The pandemic has ravaged many businesses. But hey, why stop there?
Vancouver council has a mind to go further.
No joke: It has asked the province to explore granting it permission to tax . . .
Wait for it . . .
Empty stores.
Just when you thought you could never cure the local merchant misery, along comes the prescription: when a business fails and leaves the landowner to carry the mortgage, or when a property is bought and not suitably and swiftly occupied, Vancouver would impose a tax if the place remained vacant.
Thus the mayor and six councillors (two opposed, two were absent for the vote) are asking the like-minded NDP provincial government to examine the concept with an aim to grant municipal tax privileges under the Vancouver Charter.
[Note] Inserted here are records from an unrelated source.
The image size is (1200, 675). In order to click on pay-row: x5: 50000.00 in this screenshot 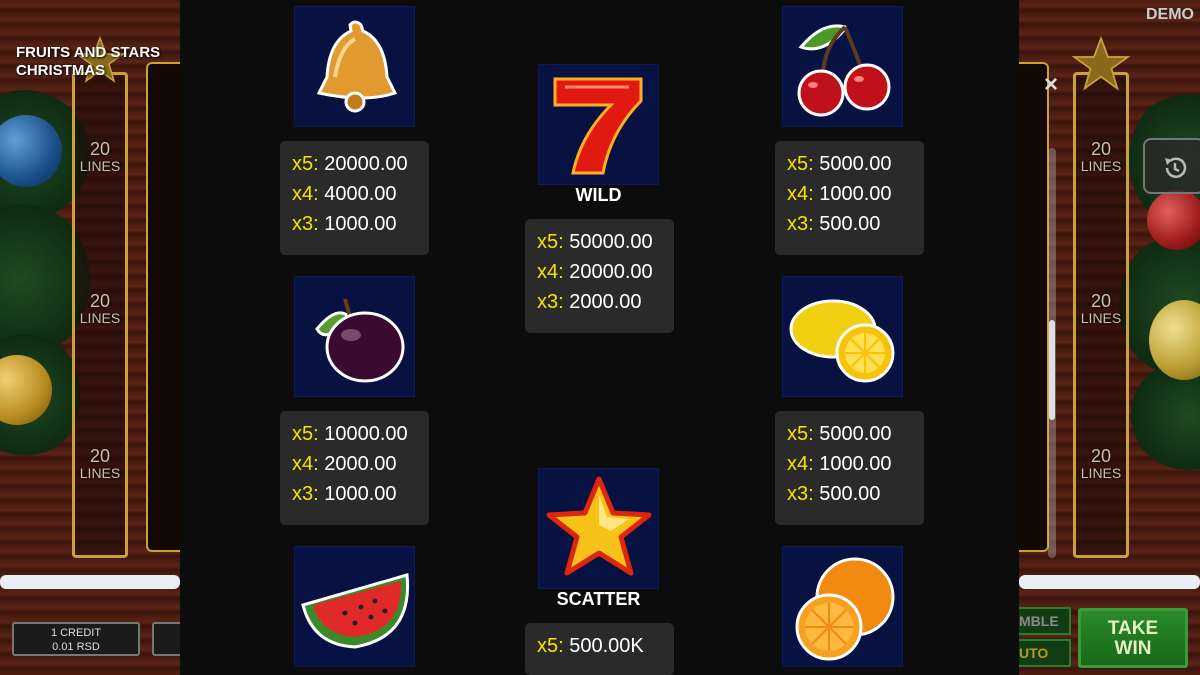, I will do `click(595, 242)`.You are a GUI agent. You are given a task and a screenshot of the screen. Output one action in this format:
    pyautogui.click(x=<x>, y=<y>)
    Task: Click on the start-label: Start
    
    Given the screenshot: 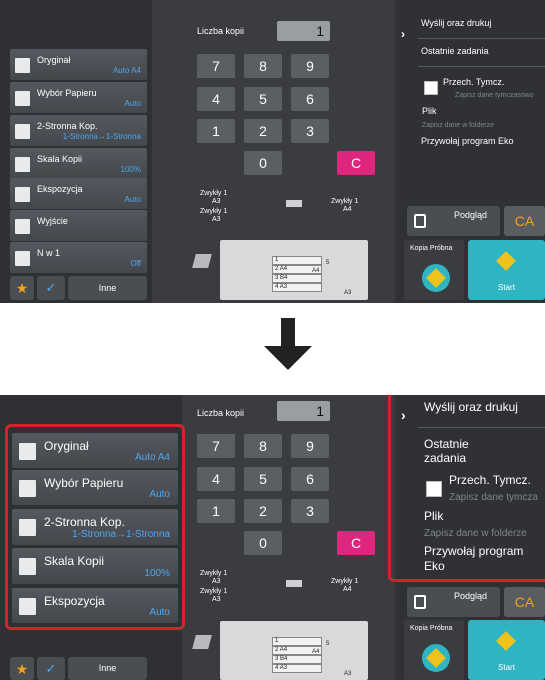 What is the action you would take?
    pyautogui.click(x=506, y=288)
    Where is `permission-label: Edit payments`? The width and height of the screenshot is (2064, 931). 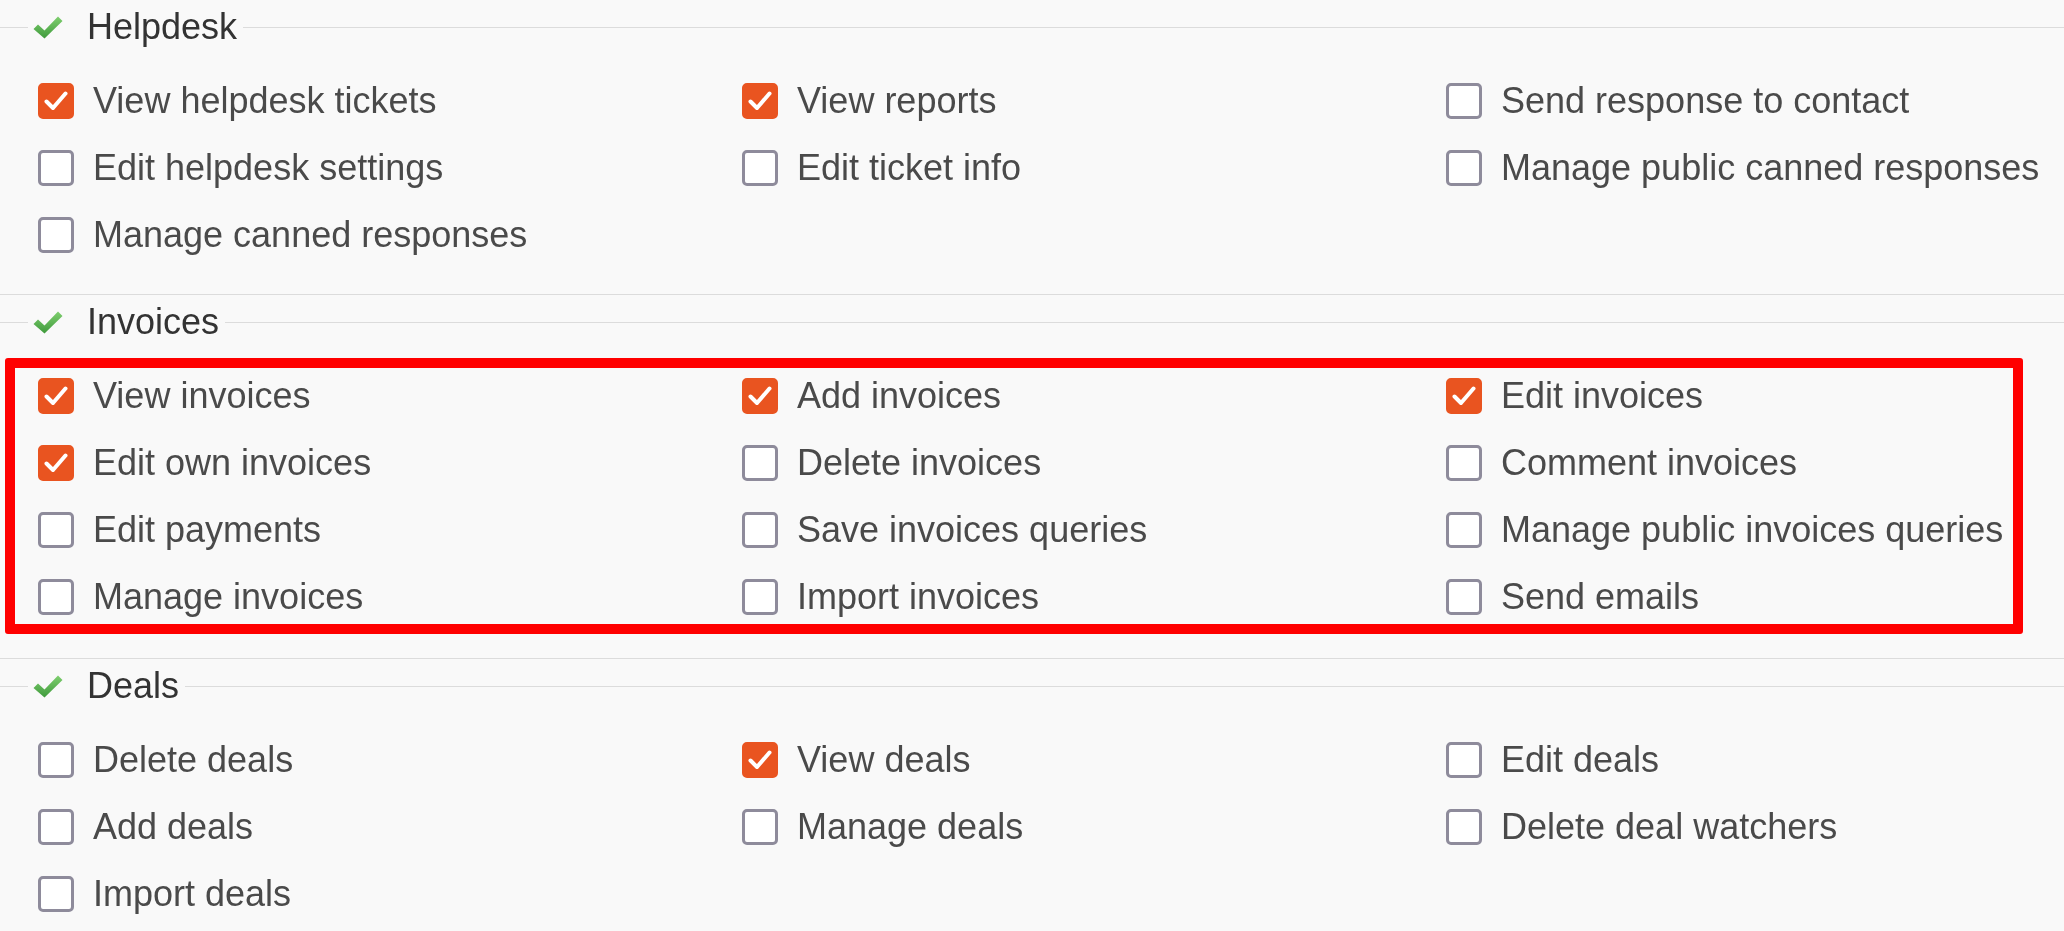 permission-label: Edit payments is located at coordinates (208, 530).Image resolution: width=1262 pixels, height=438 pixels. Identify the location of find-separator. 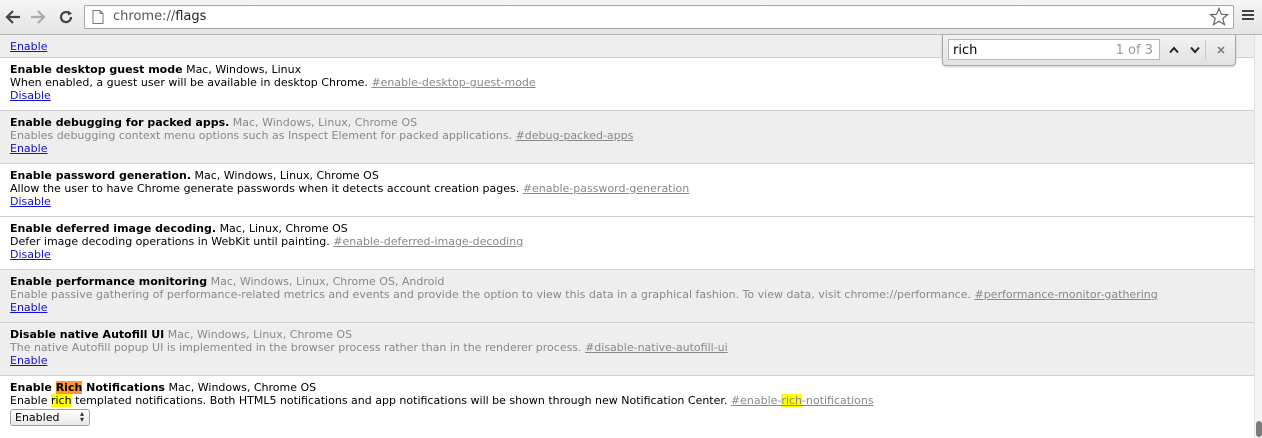
(1206, 50).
Mayor Kennedy Stewart, bearing absolutely no evidence to support his theory, suggests there are “speculators” out there who buy commercial properties, leave them empty, “and wait for them to deteriorate” as the land value increases so, the theory goes, they may be sold at a great profit and gutted. In a city where you have to be an idiot to lose money on real estate, his scheme requires a certain genius to make some.
The devils in the details – how long the vacancy would endure before the tax comes, how high it would be – are still sketchy, in keeping with business ideas emanating from city hall. But it is to wonder which landowner working in authority at Cambie and 12th might have thought this an inspired incentive.
To date, no one has been found.
For a few years now, the city’s Empty Homes Tax has been (besides a brazen tax grab, rising to five per cent of assessed value next year) a pointed stick applied to owners to rent their vacant properties in a residential market of minuscule vacancy.
There is no such problem with commercial property – indeed, there seems an unhealthy glut, thanks to that pesky pandemic among other things – yet the mayor asserts there are landlords in love with their stilled storefronts and enamoured even more with the solitary heroics of bearing a costly mortgage with no revenue against it.
To date, there too, no one has been found.
That pesky pandemic spurred more online shopping, less foot traffic, supply chain problems and a deepening of labour shortages, layering the challenges of successfully running a store in the city. This calls for help, not another heap of taxation. The empty-headed Empty Stores gambit is, in fact, a cruel prank that will not tempt new landlord-tenant leases to emerge from the woodwork or coax vivacious commerce on a deadened street.
If storefronts are empty, it is more likely due to the city’s other version of the Empty Stores Tax: the existing commercial tax rates, four times those of residential ones, with the imposition of that tax, and thus on the rents, on the “highest and best use” feasible of a building. It bears noting that eventually the consumer pays for this civic havoc.
A new tax would kick owners while they’re down with one hand tied behind their backs in a city of world-class expense that has no plan to deal with a rise in casual vandalism and consequence-free break-ins. Urban British Columbia mayors last week wrote the province begging for tougher treatment of repeat property crime offenders. In Vancouver, there are 40 “super-chronic” offenders with an average of 54 convictions amid a soaring growth in cases prosecutors bring to the courts in the revolving-door dance of crime, conviction, sentence and parole.
The point of owning a storefront is not to shutter it but to rent it, providing of course that city hall’s permitting crew will on occasion emerge from its induced coma so as not to impede planned improvements.
Taxes of this sort hardly ever solve problems and hardly ever fail to create some. They certainly don’t stimulate markets. But as the election campaign starts in earnest, the mayor is ticking the box on down-the-road initiatives to gather right-now support among the many voters with no skin in the game, whether as non-owners of commercial or residential property. These politics of division and class conflict are in his playbook as a pretense of social and economic justice. The mayor’s insistence that the tax wouldn’t apply to “good” landlords is the perfect dog whistle of this context.
Indeed, successive regimes have found it easy to stoke voter animus to homeowners perceived to be of ill-gotten riches who resist a suddenly densified district – or, with this latest version, landlords who hoard bereft buildings and sit on an incessantly enlarging pot of gold.
These are convenient villains for the saviour on the white horse at election time, and this and previous administrations have done well to convince enough people that a reckoning is theirs to claim, that the city can make housing affordable, deal a discernible impact on climate change, end systemic discrimination, make the streets safer with fewer police and earmark homelessness as a thing of the past.
Who wouldn’t want a city that aspires to and achieves all that? But look, to do it, we need some new taxes. How about an Empty Nest Tax when children move out to college, or an Empty Net Tax when I’m pulled as a beer league goalie for an extra attacker late in the game?
No? Fear not. To quote the late and great Jimmy Durante, I got a million of them. •
Kirk LaPointe is publisher and editor-in-chief of BIV and vice-president, editorial, of Glacier Media.